▶ _Information provided_:
=== Section Start ===

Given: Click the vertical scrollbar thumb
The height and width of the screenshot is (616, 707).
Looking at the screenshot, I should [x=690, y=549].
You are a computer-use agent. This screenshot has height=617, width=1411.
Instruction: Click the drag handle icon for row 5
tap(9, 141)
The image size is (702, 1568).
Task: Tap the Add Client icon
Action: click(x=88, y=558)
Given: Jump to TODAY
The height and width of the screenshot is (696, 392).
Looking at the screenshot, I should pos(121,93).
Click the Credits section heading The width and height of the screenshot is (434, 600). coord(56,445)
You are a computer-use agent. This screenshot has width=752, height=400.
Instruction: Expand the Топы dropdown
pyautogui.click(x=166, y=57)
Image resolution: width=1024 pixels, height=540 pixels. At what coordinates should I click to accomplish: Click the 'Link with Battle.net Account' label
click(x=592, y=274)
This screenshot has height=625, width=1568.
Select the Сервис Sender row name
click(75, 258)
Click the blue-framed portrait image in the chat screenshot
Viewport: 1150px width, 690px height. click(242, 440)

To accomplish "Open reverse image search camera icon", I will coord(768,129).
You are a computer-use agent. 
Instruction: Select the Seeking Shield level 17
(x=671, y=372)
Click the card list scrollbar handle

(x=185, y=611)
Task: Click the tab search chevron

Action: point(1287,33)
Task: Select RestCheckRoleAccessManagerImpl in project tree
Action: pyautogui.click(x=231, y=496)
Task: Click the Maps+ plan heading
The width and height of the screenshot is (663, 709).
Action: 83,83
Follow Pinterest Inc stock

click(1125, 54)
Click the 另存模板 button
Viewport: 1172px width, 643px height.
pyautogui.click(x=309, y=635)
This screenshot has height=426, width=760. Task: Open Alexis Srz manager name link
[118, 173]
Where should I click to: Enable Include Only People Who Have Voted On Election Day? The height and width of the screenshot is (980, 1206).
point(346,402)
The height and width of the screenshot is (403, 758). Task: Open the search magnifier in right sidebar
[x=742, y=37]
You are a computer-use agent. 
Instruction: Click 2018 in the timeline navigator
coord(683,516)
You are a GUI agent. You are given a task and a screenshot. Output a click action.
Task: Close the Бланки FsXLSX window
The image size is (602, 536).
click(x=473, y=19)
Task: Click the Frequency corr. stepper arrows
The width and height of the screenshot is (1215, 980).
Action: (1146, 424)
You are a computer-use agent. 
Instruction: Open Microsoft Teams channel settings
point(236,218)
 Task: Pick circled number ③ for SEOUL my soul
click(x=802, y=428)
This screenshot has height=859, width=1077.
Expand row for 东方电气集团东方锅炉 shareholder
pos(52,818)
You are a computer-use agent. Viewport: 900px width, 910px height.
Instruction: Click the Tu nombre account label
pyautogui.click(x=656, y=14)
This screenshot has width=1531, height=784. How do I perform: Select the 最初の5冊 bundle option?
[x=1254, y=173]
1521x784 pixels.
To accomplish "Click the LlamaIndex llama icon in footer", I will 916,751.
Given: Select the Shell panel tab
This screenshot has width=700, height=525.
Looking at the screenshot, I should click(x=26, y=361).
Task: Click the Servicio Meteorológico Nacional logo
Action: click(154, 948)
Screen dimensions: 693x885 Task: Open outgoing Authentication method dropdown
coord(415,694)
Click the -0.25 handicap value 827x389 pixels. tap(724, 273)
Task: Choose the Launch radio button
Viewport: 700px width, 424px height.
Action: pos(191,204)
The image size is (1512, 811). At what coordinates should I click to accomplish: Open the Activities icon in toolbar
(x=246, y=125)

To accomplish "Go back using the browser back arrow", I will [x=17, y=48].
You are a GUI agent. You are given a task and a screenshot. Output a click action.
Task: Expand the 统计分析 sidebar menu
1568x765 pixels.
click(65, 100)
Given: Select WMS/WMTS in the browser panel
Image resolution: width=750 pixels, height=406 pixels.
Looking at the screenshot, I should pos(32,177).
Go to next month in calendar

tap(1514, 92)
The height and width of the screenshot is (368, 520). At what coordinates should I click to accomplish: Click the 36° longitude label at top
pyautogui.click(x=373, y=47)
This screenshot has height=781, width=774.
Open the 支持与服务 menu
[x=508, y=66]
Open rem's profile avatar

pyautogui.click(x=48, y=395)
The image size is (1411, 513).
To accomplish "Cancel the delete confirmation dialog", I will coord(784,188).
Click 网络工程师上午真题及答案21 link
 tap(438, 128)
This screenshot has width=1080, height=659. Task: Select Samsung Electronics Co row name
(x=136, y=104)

=== Section End ===

▶ _Task to complete_: From the records above, extract every line exactly as it stands.

▶ _Solution for this task_:
Given: Click the vertical scrollbar thumb
The height and width of the screenshot is (616, 707).
Looking at the screenshot, I should [x=690, y=549].
You are a computer-use agent. This screenshot has height=617, width=1411.
Instruction: Click the drag handle icon for row 5
tap(9, 141)
The image size is (702, 1568).
Task: Tap the Add Client icon
Action: click(x=88, y=558)
Given: Jump to TODAY
The height and width of the screenshot is (696, 392).
Looking at the screenshot, I should pos(121,93).
Click the Credits section heading The width and height of the screenshot is (434, 600). coord(56,445)
You are a computer-use agent. This screenshot has width=752, height=400.
Instruction: Expand the Топы dropdown
pyautogui.click(x=166, y=57)
Image resolution: width=1024 pixels, height=540 pixels. At what coordinates should I click to accomplish: Click the 'Link with Battle.net Account' label
click(x=592, y=274)
This screenshot has height=625, width=1568.
Select the Сервис Sender row name
click(75, 258)
Click the blue-framed portrait image in the chat screenshot
Viewport: 1150px width, 690px height. click(242, 440)

To accomplish "Open reverse image search camera icon", I will coord(768,129).
You are a computer-use agent. 
Instruction: Select the Seeking Shield level 17
(x=671, y=372)
Click the card list scrollbar handle

(x=185, y=611)
Task: Click the tab search chevron

Action: point(1287,33)
Task: Select RestCheckRoleAccessManagerImpl in project tree
Action: pyautogui.click(x=231, y=496)
Task: Click the Maps+ plan heading
The width and height of the screenshot is (663, 709).
Action: 83,83
Follow Pinterest Inc stock

click(1125, 54)
Click the 另存模板 button
Viewport: 1172px width, 643px height.
pyautogui.click(x=309, y=635)
This screenshot has height=426, width=760. Task: Open Alexis Srz manager name link
[118, 173]
Where should I click to: Enable Include Only People Who Have Voted On Election Day? The height and width of the screenshot is (980, 1206).
point(346,402)
The height and width of the screenshot is (403, 758). Task: Open the search magnifier in right sidebar
[x=742, y=37]
You are a computer-use agent. 
Instruction: Click 2018 in the timeline navigator
coord(683,516)
You are a GUI agent. You are given a task and a screenshot. Output a click action.
Task: Close the Бланки FsXLSX window
The image size is (602, 536).
click(x=473, y=19)
Task: Click the Frequency corr. stepper arrows
The width and height of the screenshot is (1215, 980).
Action: (1146, 424)
You are a computer-use agent. 
Instruction: Open Microsoft Teams channel settings
point(236,218)
 Task: Pick circled number ③ for SEOUL my soul
click(x=802, y=428)
This screenshot has height=859, width=1077.
Expand row for 东方电气集团东方锅炉 shareholder
pos(52,818)
You are a computer-use agent. Viewport: 900px width, 910px height.
Instruction: Click the Tu nombre account label
pyautogui.click(x=656, y=14)
This screenshot has width=1531, height=784. How do I perform: Select the 最初の5冊 bundle option?
[x=1254, y=173]
1521x784 pixels.
To accomplish "Click the LlamaIndex llama icon in footer", I will 916,751.
Given: Select the Shell panel tab
This screenshot has width=700, height=525.
Looking at the screenshot, I should click(x=26, y=361).
Task: Click the Servicio Meteorológico Nacional logo
Action: click(154, 948)
Screen dimensions: 693x885 Task: Open outgoing Authentication method dropdown
coord(415,694)
Click the -0.25 handicap value 827x389 pixels. tap(724, 273)
Task: Choose the Launch radio button
Viewport: 700px width, 424px height.
Action: pos(191,204)
The image size is (1512, 811). At what coordinates should I click to accomplish: Open the Activities icon in toolbar
(x=246, y=125)

To accomplish "Go back using the browser back arrow", I will [x=17, y=48].
You are a GUI agent. You are given a task and a screenshot. Output a click action.
Task: Expand the 统计分析 sidebar menu
1568x765 pixels.
click(65, 100)
Given: Select WMS/WMTS in the browser panel
Image resolution: width=750 pixels, height=406 pixels.
Looking at the screenshot, I should pos(32,177).
Go to next month in calendar

tap(1514, 92)
The height and width of the screenshot is (368, 520). At what coordinates should I click to accomplish: Click the 36° longitude label at top
pyautogui.click(x=373, y=47)
This screenshot has height=781, width=774.
Open the 支持与服务 menu
[x=508, y=66]
Open rem's profile avatar

pyautogui.click(x=48, y=395)
The image size is (1411, 513).
To accomplish "Cancel the delete confirmation dialog", I will coord(784,188).
Click 网络工程师上午真题及答案21 link
 tap(438, 128)
This screenshot has width=1080, height=659. Task: Select Samsung Electronics Co row name
(x=136, y=104)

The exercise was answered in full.